*What you have to do*:
Return the lines below exactly as they appear, please, starting with the first and ending with the one that contains "Армия (1121, 145)".

*Exercise input*:
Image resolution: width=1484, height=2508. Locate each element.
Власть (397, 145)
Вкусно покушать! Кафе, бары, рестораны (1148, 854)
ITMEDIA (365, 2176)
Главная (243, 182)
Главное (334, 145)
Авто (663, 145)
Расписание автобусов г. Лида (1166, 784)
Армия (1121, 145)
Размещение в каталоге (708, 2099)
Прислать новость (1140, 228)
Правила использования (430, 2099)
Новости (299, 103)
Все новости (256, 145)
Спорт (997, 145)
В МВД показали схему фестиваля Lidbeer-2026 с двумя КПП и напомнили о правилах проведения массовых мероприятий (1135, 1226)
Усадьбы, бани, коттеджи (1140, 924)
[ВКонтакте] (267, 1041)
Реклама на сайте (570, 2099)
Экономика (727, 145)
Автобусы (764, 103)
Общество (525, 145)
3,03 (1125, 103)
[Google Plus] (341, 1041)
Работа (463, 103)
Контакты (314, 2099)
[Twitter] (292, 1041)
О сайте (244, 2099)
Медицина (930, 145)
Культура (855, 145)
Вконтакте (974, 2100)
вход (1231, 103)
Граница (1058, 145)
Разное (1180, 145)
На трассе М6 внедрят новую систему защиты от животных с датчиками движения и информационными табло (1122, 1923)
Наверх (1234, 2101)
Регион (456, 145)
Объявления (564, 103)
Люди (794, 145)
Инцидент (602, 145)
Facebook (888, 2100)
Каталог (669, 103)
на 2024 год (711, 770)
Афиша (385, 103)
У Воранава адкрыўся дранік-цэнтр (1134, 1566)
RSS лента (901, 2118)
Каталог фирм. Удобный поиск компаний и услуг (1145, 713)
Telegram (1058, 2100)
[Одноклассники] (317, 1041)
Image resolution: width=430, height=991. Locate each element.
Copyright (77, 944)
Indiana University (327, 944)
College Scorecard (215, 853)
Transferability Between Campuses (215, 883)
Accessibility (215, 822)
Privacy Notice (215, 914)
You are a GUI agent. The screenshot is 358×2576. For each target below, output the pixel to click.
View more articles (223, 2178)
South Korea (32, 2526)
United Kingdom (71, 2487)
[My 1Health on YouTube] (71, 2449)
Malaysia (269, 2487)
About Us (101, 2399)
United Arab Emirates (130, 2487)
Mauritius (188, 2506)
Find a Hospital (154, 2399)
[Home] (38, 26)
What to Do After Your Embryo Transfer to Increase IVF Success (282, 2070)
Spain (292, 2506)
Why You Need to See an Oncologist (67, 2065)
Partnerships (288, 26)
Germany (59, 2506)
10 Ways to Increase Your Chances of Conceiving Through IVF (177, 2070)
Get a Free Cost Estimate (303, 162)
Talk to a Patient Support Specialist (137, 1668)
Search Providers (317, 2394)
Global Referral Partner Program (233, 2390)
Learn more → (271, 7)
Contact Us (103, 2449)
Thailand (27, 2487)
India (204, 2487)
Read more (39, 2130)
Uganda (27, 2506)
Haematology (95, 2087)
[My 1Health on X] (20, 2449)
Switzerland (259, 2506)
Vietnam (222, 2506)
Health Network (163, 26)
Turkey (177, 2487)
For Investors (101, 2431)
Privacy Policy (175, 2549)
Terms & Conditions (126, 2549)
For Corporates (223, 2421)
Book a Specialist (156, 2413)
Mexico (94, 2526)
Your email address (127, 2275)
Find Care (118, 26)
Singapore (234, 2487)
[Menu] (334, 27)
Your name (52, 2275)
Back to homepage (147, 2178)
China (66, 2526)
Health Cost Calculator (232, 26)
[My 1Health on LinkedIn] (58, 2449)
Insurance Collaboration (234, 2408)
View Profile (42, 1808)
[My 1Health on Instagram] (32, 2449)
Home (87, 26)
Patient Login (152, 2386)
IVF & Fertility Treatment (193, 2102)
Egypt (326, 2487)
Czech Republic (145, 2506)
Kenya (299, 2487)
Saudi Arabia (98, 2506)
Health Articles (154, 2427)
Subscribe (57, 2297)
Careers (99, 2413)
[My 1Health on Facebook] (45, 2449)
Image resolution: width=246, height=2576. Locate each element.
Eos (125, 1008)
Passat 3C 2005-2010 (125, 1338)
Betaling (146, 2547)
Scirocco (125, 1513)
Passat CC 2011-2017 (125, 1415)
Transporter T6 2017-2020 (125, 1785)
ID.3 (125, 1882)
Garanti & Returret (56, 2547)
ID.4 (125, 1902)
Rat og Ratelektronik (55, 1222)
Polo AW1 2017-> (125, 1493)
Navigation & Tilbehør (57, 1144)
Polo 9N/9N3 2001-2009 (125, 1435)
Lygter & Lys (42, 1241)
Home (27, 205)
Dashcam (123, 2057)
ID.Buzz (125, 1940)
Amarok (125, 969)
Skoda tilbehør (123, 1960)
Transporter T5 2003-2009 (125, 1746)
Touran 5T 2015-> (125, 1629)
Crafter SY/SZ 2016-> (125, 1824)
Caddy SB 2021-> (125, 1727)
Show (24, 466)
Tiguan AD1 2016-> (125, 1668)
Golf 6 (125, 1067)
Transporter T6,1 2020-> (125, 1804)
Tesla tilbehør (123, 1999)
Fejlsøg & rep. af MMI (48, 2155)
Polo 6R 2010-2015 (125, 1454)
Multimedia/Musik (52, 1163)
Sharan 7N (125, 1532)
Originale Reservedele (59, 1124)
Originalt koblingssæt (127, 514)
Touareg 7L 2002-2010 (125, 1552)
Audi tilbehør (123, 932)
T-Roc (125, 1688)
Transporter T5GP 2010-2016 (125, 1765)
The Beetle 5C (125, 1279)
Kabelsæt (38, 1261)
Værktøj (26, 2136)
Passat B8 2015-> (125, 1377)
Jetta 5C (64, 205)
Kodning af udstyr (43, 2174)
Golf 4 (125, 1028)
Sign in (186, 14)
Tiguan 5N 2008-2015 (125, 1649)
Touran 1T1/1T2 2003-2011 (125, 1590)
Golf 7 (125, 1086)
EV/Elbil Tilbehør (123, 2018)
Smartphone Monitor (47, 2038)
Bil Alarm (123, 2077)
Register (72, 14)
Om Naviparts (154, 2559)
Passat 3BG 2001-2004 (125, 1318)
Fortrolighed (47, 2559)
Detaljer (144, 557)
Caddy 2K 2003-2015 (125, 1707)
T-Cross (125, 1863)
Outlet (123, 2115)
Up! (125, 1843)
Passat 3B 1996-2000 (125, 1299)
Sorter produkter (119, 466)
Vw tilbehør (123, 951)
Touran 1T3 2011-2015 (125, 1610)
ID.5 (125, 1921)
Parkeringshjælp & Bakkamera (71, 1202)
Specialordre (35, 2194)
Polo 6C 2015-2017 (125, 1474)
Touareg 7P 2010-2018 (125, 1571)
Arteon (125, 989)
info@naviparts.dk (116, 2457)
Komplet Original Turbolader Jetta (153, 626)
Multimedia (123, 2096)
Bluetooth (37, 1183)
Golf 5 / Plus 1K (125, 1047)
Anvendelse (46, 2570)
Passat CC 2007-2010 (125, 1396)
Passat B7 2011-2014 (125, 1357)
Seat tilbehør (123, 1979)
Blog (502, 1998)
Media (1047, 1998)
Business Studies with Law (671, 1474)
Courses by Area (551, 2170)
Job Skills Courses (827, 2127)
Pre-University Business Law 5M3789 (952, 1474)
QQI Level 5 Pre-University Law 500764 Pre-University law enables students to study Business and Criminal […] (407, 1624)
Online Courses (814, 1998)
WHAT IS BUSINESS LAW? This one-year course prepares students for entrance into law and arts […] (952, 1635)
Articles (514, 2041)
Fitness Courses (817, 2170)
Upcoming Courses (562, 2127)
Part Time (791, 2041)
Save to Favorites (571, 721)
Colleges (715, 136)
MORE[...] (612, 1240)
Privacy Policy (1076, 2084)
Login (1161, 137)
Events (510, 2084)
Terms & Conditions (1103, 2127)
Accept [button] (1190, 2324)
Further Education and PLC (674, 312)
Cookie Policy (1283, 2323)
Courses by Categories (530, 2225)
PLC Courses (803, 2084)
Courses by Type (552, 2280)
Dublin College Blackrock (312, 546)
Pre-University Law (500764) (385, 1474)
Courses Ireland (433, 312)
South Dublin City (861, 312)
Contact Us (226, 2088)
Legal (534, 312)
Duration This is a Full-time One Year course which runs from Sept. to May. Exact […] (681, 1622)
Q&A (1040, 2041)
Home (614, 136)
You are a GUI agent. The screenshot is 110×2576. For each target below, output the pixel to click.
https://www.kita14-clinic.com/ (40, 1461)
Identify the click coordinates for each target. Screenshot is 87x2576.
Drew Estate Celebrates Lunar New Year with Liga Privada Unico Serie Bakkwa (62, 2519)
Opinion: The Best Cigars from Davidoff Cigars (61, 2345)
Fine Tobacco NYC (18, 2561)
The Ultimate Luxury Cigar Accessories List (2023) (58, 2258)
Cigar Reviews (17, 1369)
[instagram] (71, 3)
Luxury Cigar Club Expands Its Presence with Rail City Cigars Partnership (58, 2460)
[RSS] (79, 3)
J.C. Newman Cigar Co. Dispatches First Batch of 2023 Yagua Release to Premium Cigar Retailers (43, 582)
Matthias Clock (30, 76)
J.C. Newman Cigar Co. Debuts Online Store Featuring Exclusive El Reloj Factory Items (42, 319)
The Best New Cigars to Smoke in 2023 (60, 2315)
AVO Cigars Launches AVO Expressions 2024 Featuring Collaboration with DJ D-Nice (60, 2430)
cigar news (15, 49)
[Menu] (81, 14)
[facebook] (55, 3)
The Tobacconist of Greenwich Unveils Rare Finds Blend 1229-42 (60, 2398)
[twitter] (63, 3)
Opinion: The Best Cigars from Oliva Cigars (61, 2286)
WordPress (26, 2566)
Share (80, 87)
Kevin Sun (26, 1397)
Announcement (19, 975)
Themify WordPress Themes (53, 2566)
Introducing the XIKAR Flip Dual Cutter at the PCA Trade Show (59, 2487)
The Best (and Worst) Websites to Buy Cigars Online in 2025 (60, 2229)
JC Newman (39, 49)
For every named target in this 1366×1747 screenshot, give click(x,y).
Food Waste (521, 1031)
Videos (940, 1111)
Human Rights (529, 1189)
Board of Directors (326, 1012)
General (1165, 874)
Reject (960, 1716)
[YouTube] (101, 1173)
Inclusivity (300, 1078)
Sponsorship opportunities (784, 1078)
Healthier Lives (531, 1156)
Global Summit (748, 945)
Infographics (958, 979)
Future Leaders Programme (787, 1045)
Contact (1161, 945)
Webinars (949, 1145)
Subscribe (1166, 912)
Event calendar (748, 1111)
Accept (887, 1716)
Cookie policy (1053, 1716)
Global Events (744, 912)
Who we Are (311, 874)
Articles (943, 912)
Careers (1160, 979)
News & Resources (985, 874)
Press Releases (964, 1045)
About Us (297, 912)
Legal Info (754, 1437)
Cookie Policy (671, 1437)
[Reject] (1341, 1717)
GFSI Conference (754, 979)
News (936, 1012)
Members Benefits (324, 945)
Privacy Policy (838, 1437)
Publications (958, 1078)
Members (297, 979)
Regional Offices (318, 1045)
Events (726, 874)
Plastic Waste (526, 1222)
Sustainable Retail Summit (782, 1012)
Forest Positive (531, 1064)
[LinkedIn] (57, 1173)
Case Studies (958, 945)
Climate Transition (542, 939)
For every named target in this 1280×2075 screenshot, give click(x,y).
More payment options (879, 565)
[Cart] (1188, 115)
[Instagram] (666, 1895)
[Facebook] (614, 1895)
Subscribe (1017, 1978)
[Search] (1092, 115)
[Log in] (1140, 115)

*Solution to the exercise*:
Image resolution: width=1484, height=2508. Locate each element.
Власть (397, 145)
Вкусно покушать! Кафе, бары, рестораны (1148, 854)
ITMEDIA (365, 2176)
Главная (243, 182)
Главное (334, 145)
Авто (663, 145)
Расписание автобусов г. Лида (1166, 784)
Армия (1121, 145)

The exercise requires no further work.